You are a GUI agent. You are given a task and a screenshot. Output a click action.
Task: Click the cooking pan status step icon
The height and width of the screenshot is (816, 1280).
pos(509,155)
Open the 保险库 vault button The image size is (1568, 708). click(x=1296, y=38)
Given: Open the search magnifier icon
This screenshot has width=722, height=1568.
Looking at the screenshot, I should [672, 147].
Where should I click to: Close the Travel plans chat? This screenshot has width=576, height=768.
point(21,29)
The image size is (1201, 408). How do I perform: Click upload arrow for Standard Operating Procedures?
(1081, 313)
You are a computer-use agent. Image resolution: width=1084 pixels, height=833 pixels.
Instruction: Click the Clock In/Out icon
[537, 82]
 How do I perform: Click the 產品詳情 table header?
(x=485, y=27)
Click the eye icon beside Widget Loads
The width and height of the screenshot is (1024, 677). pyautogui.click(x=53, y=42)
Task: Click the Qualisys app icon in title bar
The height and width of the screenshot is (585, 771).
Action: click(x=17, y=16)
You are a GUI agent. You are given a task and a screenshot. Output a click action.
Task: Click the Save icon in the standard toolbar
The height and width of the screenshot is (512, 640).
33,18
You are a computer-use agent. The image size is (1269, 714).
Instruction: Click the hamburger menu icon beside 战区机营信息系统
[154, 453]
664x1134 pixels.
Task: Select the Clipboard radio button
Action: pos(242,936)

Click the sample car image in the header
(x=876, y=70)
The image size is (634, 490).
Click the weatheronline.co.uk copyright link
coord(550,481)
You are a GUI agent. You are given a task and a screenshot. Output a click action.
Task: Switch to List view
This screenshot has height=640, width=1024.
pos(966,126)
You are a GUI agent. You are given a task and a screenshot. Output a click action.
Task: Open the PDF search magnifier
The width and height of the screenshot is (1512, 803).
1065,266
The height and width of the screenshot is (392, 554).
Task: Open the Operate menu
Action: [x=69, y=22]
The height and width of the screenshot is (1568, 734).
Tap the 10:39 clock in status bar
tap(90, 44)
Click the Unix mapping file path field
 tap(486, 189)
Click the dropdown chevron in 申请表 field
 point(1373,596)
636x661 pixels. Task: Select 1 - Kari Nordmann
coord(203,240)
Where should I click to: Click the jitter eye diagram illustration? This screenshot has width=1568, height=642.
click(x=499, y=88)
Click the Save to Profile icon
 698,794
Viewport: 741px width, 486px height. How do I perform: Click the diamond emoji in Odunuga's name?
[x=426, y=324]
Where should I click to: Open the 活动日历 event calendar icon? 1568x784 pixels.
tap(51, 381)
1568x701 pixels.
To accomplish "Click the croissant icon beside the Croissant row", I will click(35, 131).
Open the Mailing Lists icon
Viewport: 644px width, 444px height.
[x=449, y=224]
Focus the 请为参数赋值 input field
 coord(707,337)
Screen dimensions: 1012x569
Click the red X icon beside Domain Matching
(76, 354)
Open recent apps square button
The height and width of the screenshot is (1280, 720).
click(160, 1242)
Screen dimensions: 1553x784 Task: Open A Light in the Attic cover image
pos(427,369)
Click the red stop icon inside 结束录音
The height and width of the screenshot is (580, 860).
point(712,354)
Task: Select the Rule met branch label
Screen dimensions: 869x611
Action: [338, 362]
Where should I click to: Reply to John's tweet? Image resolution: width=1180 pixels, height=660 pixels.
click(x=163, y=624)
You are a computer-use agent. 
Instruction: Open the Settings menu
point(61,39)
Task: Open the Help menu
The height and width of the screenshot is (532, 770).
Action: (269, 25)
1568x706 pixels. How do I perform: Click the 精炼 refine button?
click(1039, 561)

### Exercise
Write out the records above exactly as given.

### Written solution
You are a GUI agent. You are given a task and a screenshot. Output a click action.
Task: Click the cooking pan status step icon
The height and width of the screenshot is (816, 1280).
pos(509,155)
Open the 保险库 vault button The image size is (1568, 708). click(x=1296, y=38)
Given: Open the search magnifier icon
This screenshot has width=722, height=1568.
Looking at the screenshot, I should [672, 147].
Where should I click to: Close the Travel plans chat? This screenshot has width=576, height=768.
point(21,29)
The image size is (1201, 408). How do I perform: Click upload arrow for Standard Operating Procedures?
(1081, 313)
You are a computer-use agent. Image resolution: width=1084 pixels, height=833 pixels.
Instruction: Click the Clock In/Out icon
[537, 82]
 How do I perform: Click the 產品詳情 table header?
(x=485, y=27)
Click the eye icon beside Widget Loads
The width and height of the screenshot is (1024, 677). pyautogui.click(x=53, y=42)
Task: Click the Qualisys app icon in title bar
The height and width of the screenshot is (585, 771).
Action: click(x=17, y=16)
You are a GUI agent. You are given a task and a screenshot. Output a click action.
Task: Click the Save icon in the standard toolbar
The height and width of the screenshot is (512, 640).
33,18
You are a computer-use agent. The image size is (1269, 714).
Instruction: Click the hamburger menu icon beside 战区机营信息系统
[154, 453]
664x1134 pixels.
Task: Select the Clipboard radio button
Action: pos(242,936)

Click the sample car image in the header
(x=876, y=70)
The image size is (634, 490).
Click the weatheronline.co.uk copyright link
coord(550,481)
You are a GUI agent. You are given a task and a screenshot. Output a click action.
Task: Switch to List view
This screenshot has height=640, width=1024.
pos(966,126)
You are a GUI agent. You are given a task and a screenshot. Output a click action.
Task: Open the PDF search magnifier
The width and height of the screenshot is (1512, 803).
1065,266
The height and width of the screenshot is (392, 554).
Task: Open the Operate menu
Action: [x=69, y=22]
The height and width of the screenshot is (1568, 734).
Tap the 10:39 clock in status bar
tap(90, 44)
Click the Unix mapping file path field
 tap(486, 189)
Click the dropdown chevron in 申请表 field
 point(1373,596)
636x661 pixels. Task: Select 1 - Kari Nordmann
coord(203,240)
Where should I click to: Click the jitter eye diagram illustration? This screenshot has width=1568, height=642.
click(x=499, y=88)
Click the Save to Profile icon
 698,794
Viewport: 741px width, 486px height. How do I perform: Click the diamond emoji in Odunuga's name?
[x=426, y=324]
Where should I click to: Open the 活动日历 event calendar icon? 1568x784 pixels.
tap(51, 381)
1568x701 pixels.
To accomplish "Click the croissant icon beside the Croissant row", I will click(35, 131).
Open the Mailing Lists icon
Viewport: 644px width, 444px height.
[x=449, y=224]
Focus the 请为参数赋值 input field
 coord(707,337)
Screen dimensions: 1012x569
Click the red X icon beside Domain Matching
(76, 354)
Open recent apps square button
The height and width of the screenshot is (1280, 720).
click(160, 1242)
Screen dimensions: 1553x784 Task: Open A Light in the Attic cover image
pos(427,369)
Click the red stop icon inside 结束录音
The height and width of the screenshot is (580, 860).
point(712,354)
Task: Select the Rule met branch label
Screen dimensions: 869x611
Action: [338, 362]
Where should I click to: Reply to John's tweet? Image resolution: width=1180 pixels, height=660 pixels.
click(x=163, y=624)
You are a computer-use agent. 
Instruction: Open the Settings menu
point(61,39)
Task: Open the Help menu
The height and width of the screenshot is (532, 770).
Action: (269, 25)
1568x706 pixels. How do I perform: Click the 精炼 refine button?
click(1039, 561)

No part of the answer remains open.